- YOUR ASSIGNMENT: According to the account of the separated brothers, in which Baghdad neighborhood was the jail holding them located?

After the boys had been in detention for three months, their grandmothers hatched a daring plan — to smuggle them out under the folds of their cloaks, Haydar said. Their paternal grandmother managed to leave the jail with Haydar, but when they later returned for Ahmed there was no trace of him, his mother or his aunt, he said.
Haydar later found a ruling for his mother and father to be executed, but said there was no document mentioning Ahmed and nothing to say whether his mother, who was six or seven months pregnant when she entered detention, had given birth in the jail and if so what had happened to the baby. NBC News has seen a copy of a judge’s order for Ibtisam to be killed and, according to the Basra Martyrs’ Foundation, Nassar was also executed in 1980.
For decades, Haydar said he did not know what had become of Ahmed. And in 2009, nearly 30 years after he went missing, a death certificate was issued for Ahmed and a statue of the two-year-old stands at the Iraqi Establishment of Martyrs, an official body that cares for the families of victims of the Baathist government, Haydar said.
Despite all this, Haydar was convinced that somewhere out there among the wreckage of war-torn Iraq, or perhaps beyond its borders, his little brother still lived and breathed.
Ahmed, for his part, cannot remember any of this, not that he may have had a brother named Haydar nor that he had been in jail. He had grown up with the family of the then-mayor of the wealthier Karrada neighborhood in Baghdad, who had found him and another boy abandoned on a street in December 1980, Ahmed said.
The jail where the brothers were held was in Baghdad’s southeastern Zafaraniyah neighborhood, a 20 minute drive from the streets of Karrada where Ahmed was found battered and bruised. It wasn’t until he was 12 that he was told by his family that they were not his biological relatives, he added.
Ahmed did not want to give his legal name for fear of embarrassing his adopted family who took him in despite having three daughters, a decision that can draw scorn in Iraq. One of his sisters only told her husband that Ahmed was not her biological brother in light of his recent meeting with Haydar, he said.

- DATA SECTION:
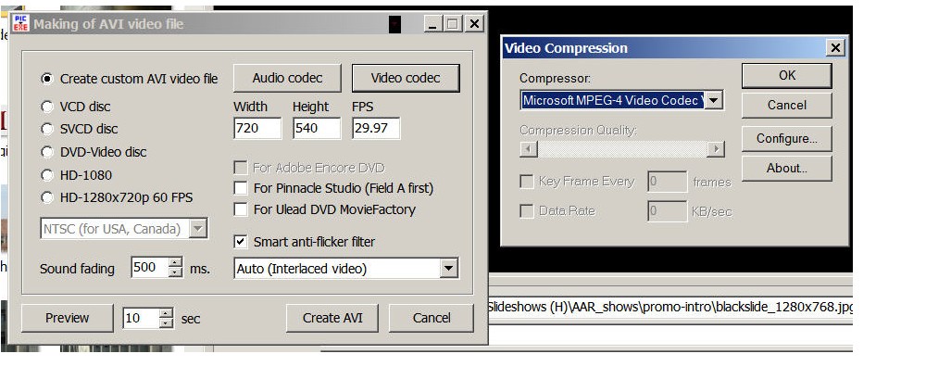Viewport: 951px width, 379px height.
Task: Check For Ulead DVD MovieFactory
Action: click(x=241, y=209)
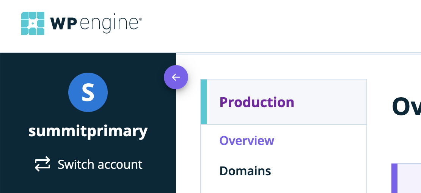Screen dimensions: 421x193
Task: Click the purple-bordered notice box at bottom right
Action: [406, 178]
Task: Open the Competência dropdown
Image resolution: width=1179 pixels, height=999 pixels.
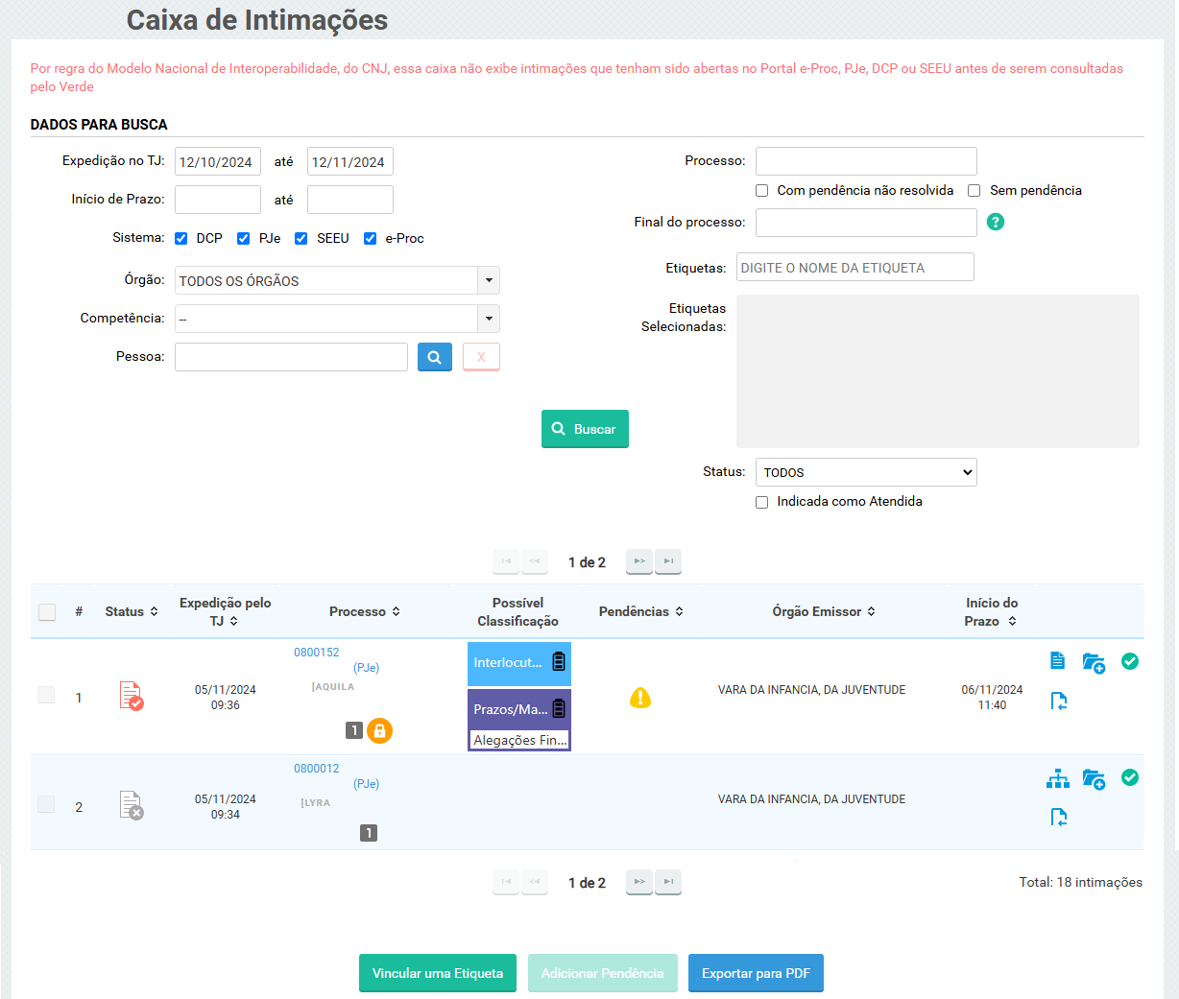Action: [x=489, y=319]
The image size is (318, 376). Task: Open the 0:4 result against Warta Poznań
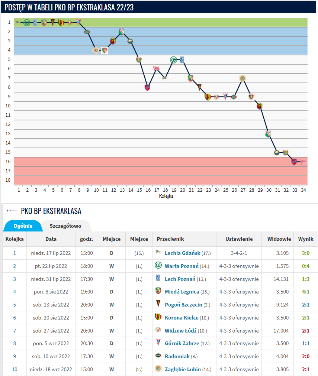click(306, 266)
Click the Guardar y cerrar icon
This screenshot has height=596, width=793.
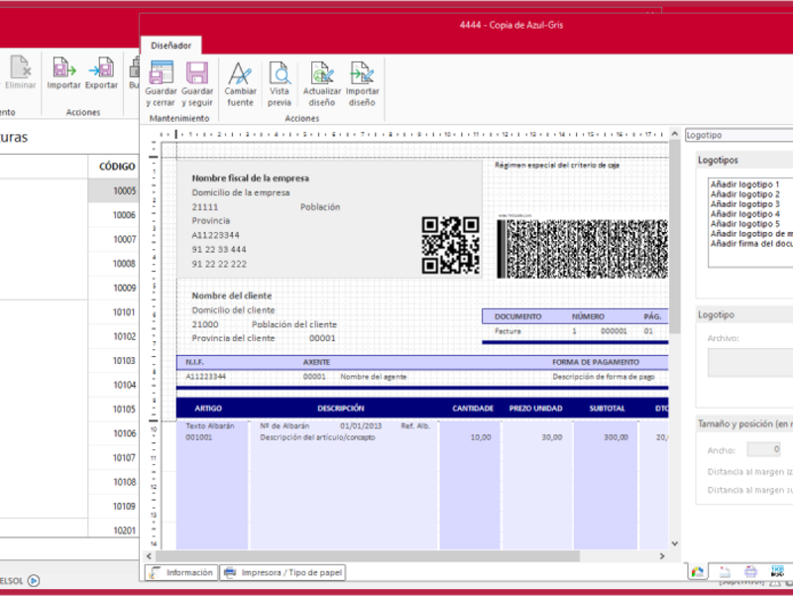[161, 74]
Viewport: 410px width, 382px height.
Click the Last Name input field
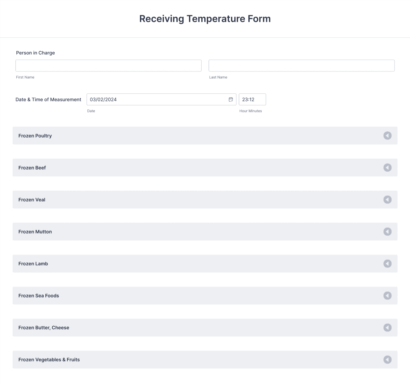[301, 65]
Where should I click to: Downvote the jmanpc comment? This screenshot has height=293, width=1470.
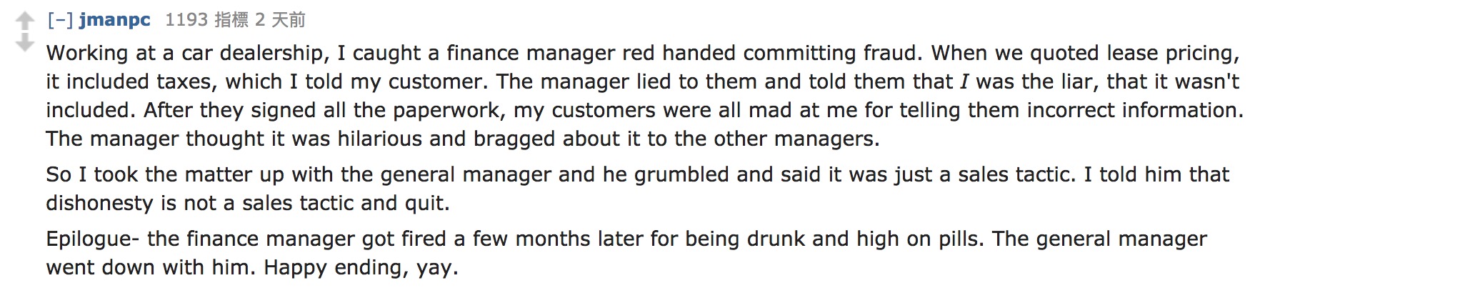coord(25,43)
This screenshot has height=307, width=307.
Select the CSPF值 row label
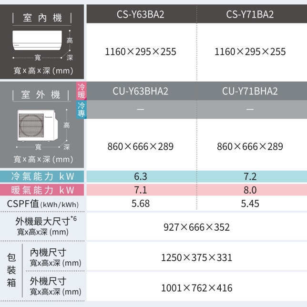click(42, 204)
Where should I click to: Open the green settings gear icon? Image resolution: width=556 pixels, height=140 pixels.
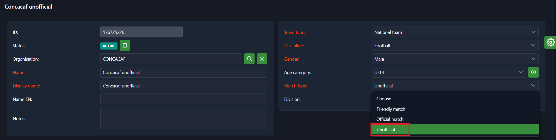click(550, 42)
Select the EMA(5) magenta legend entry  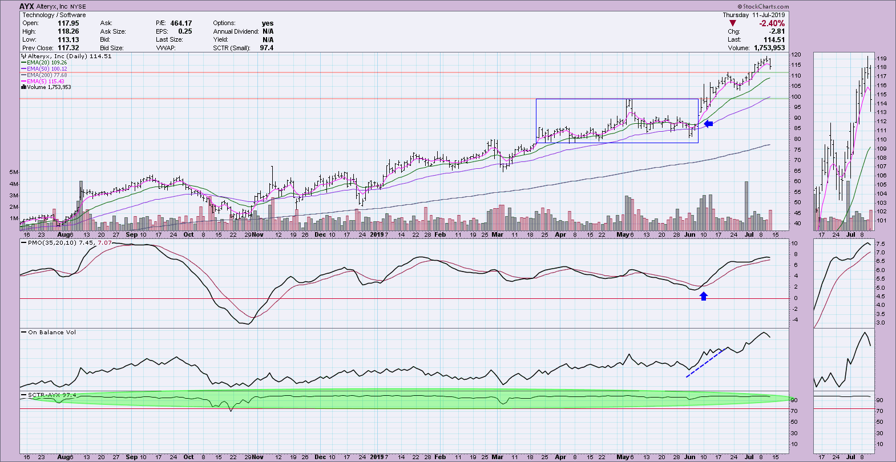pos(43,82)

- EXERCISE ANSWER: Zafaraniyah, in southeastern Baghdad.